Fetal interventions "are accepted therapies; in the fetal community, I don’t think anyone thinks they are still investigational. But the number of cases is small, and a lot of the people who are diagnosing these may not be aware of how successful a lot of the procedures are," said Dr. Johnson.

"Obstetricians and maternal-fetal medicine physicians need to be more aware of what we can do. Our biggest challenge is to disseminate the information. The treatments are safe and effective, and families should at least have the option of going to centers to get more information and make informed decisions."

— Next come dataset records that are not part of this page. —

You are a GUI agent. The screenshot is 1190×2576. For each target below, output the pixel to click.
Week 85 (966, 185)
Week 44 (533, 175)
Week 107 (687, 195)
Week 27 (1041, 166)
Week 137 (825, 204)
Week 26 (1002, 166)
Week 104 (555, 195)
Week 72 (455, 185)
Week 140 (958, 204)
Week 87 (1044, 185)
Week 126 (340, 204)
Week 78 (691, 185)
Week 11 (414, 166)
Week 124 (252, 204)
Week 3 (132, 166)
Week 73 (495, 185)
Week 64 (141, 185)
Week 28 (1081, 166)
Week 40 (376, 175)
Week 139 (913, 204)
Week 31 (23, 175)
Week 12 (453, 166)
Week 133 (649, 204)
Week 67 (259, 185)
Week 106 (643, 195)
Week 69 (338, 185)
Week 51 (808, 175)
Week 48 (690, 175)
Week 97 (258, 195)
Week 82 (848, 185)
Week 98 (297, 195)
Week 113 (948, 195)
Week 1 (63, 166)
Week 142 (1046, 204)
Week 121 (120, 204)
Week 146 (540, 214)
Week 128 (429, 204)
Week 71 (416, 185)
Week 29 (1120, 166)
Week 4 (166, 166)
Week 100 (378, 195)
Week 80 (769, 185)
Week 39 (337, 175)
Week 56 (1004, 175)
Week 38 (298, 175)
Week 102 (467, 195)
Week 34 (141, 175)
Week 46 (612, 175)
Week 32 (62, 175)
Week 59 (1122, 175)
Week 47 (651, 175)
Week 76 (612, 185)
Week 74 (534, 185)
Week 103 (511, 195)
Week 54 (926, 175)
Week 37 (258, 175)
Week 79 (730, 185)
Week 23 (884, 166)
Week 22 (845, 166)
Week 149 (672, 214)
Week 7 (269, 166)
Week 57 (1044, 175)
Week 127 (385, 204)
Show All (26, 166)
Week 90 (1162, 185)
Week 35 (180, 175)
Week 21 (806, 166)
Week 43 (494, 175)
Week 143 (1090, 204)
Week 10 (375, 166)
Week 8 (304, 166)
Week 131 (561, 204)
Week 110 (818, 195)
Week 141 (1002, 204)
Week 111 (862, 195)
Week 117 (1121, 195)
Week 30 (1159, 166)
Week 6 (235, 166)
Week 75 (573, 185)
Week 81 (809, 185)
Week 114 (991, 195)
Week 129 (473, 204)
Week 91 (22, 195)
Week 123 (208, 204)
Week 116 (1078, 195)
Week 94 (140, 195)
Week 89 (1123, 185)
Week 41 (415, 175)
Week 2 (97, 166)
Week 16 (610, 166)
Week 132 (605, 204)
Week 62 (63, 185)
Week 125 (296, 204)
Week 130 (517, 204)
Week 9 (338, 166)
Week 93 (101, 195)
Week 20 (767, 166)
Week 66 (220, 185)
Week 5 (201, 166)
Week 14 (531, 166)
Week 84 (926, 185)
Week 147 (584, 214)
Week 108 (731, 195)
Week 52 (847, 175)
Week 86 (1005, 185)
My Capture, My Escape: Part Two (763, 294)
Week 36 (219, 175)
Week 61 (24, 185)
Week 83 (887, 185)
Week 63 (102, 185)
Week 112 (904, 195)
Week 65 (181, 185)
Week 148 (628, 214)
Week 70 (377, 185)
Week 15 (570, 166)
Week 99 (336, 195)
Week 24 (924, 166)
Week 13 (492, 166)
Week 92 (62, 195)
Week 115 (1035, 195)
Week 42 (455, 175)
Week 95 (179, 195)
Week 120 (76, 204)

In addition, "screening ultrasound at between 18 to 20 weeks would be a great thing," he added.

"In the United States, ultrasound screening is becoming more the standard of care, but a lot of screening is not done until 22 or 23 weeks, often too late for patients to be referred to fetal treatment centers for evaluations before 24 weeks so that the option of termination is often no longer available to them. Also, with some anomalies irreversible damage has already occurred by 24 weeks so that fetal therapy would not help. In cases of lower urinary tract obstructions, well over half the cases we see are too late to offer therapy. It is recognized that screening at 19-20 weeks won’t pick up all anomalies, but it would pick up a lot of major anomalies," Dr. Johnson said.